Fusion of GFP to the M.EcoKI DNA methyltransferase produces a new probe of Type I DNA restriction and modification enzymes

Research highlights

► Successful fusion of GFP to M.EcoKI DNA methyltransferase. ► GFP located at C-terminal of sequence specificity subunit does not later enzyme activity. ► FRET confirms structural model of M.EcoKI bound to DNA.

Keywords: DNA restriction/modification, DNA methyltransferase, Forster resonance energy transfer, Time-resolved fluorescence anisotropy, Time-resolved fluorescence, Green fluorescent protein

Abstract

We describe the fusion of enhanced green fluorescent protein to the C-terminus of the HsdS DNA sequence-specificity subunit of the Type I DNA modification methyltransferase M.EcoKI. The fusion expresses well in vivo and assembles with the two HsdM modification subunits. The fusion protein functions as a sequence-specific DNA methyltransferase protecting DNA against digestion by the EcoKI restriction endonuclease. The purified enzyme shows Förster resonance energy transfer to fluorescently-labelled DNA duplexes containing the target sequence and to fluorescently-labelled ocr protein, a DNA mimic that binds to the M.EcoKI enzyme. Distances determined from the energy transfer experiments corroborate the structural model of M.EcoKI.

1. Introduction

Since their introduction into genetic engineering, the green fluorescent protein (GFP) and its many spectral variants have proved to be extraordinarily useful probes of protein structure and function both in vitro and in vivo [1]. In particular, Förster resonance energy transfer (FRET) to measure distances between two fluorophores, a donor and an acceptor, has been the subject of many uses of GFP despite its complex photophysics and its relatively large size compared to more traditional small molecule fluorophores such as fluorescein [2].

Sequence-specific DNA-binding enzymes such as methyltransferases (MTases) and endonucleases comprising bacterial restriction–modification (R/M) systems would seem to present excellent targets for analysis via fusion to GFP given that many of them introduce complex rearrangements of DNA structure including for example DNA looping to bring distant sites on a single DNA molecule into close proximity.
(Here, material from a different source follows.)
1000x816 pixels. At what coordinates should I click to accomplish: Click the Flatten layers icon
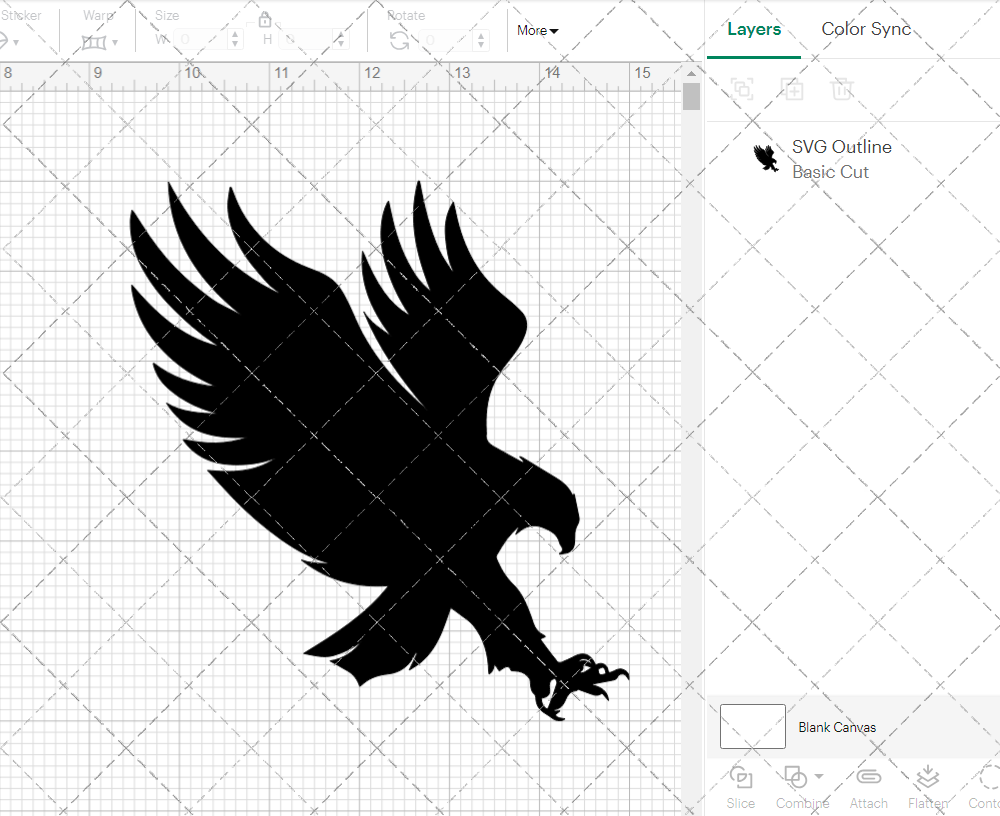click(x=927, y=778)

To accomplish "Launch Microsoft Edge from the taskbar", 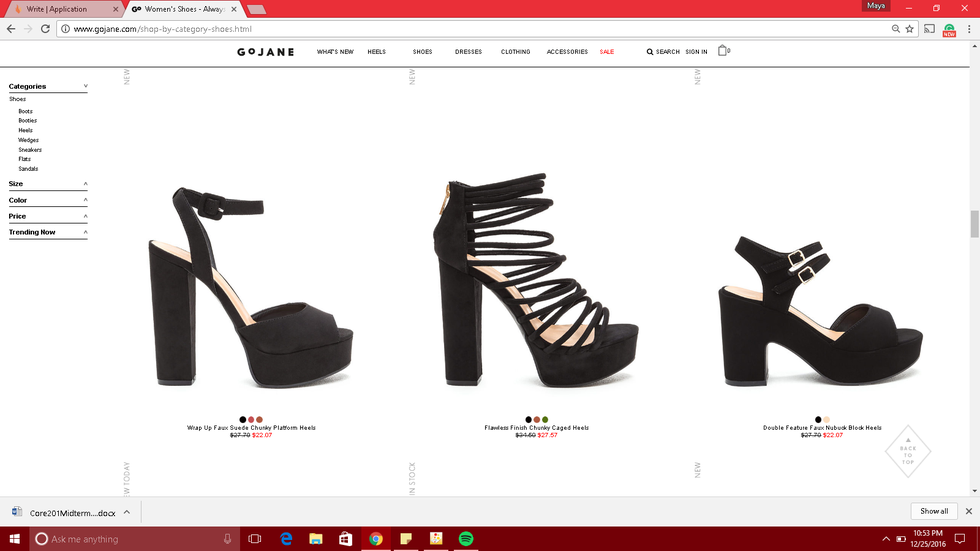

However, as yet few investigations of R/M systems have utilised these versatile fluorescent probes [3].

Bacterial host restriction endonucleases (REase) attack invading foreign DNA lacking the imprinted modification pattern characteristic of the host DNA [4]. R/M systems typically comprise a REase that recognises a specific nucleotide sequence prior to cleavage, and a cognate DNA MTase able, by methylating adenine or cytosine within the same sequence, to confer protection from the REase. The REase cuts unmethylated DNA but not hemimethylated DNA, the substrate for the MTase. R/M systems are classified according to their subunit composition, recognition site, cofactor requirement and DNA cleavage position. The R/M systems display an extraordinary diversity in structure and activity leading to four distinct groupings [5]. The most common R/M systems are the Type II R/M systems, which primarily consist of separate MTase and REase enzymes that recognise 4–8 base pair (bp) palindromic sequences.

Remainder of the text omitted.